CTranslate2: 高度な量子化とハードウェア最適化を備えたTransformerモデル向け高性能推論エンジン

CTranslate2: 高度な量子化とハードウェア最適化を備えたTransformerモデル向け高性能推論エンジン

何を解決するか

CTranslate2は、Transformerモデルの推論が遅く、メモリ消費が激しいという問題を解決するために設計されています。CPUとGPUの両方で実行を加速し、メモリ使用量を削減するカスタムランタイムを提供することで、汎用的なディープラーニングフレームワークよりも効率的に動作します。

仕組み

このライブラリは、重みの量子化(FP16、BF16、INT16、INT8、およびINT4/AWQをサポート)、レイヤー融合、パディングの除去、バッチの並べ替え、およびインプレース操作を含む、いくつかのパフォーマンス最適化技術を実装しています。
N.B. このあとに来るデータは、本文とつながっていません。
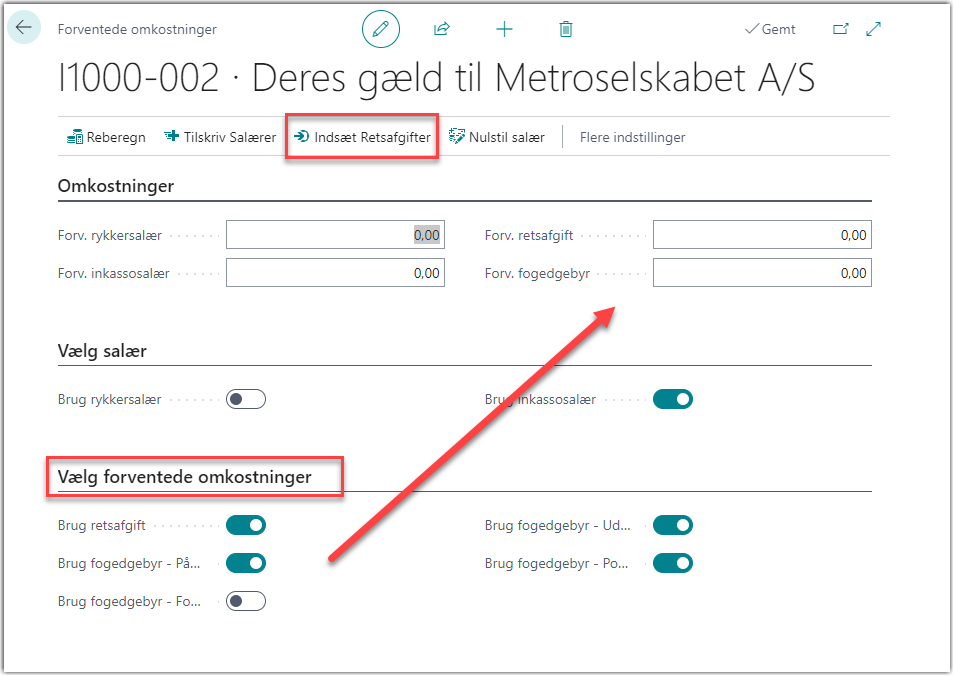
Task: Turn off the Brug retsafgift toggle
Action: pyautogui.click(x=246, y=525)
エンコーダー・デコーダー(例:T5、Whisper)、デコーダーのみ(例:Llama、Mistral、Gemma)、およびエンコーダーのみ(例:BERT)を含む幅広いモデルタイプをサポートしています。モデルは、PyTorch (Transformers)、Fairseq、およびOpenNMTなどのフレームワーク用の提供されているコンバーターを使用して、最適化された形式に変換する必要があります。

対象ユーザー

さまざまなハードウェアアーキテクチャ(x86-64、ARM64)およびGPU上で、高いスループットと低いメモリフットプリントでTransformerモデルをデプロイする必要がある開発者や、プロダクション向けのユーザーを対象としています。

ハイライト

  • 幅広いモデルサポート: Llama、Mistral、およびBERTを含む、膨大な数のTransformerアーキテクチャをサポートしています。
  • ハードウェア最適化: 自動CPU検出機能を備えた複数のCPUバックエンド(Intel MKL、oneDNN、OpenBLAS、Ruy、Apple Accelerate)向けに最適化されています。
  • 量子化: 最小限の精度低下で、ディスク上のモデルサイズとメモリ使用量を削減します。
  • 並列実行: 複数のGPUまたはCPUコアにわたる並列および非同期実行をサポートしており、非常に大きなモデルについてはテンソル並列性もサポートしています。
  • 簡単な統合: 依存関係が少なく、シンプルなPythonおよびC++ APIを提供します。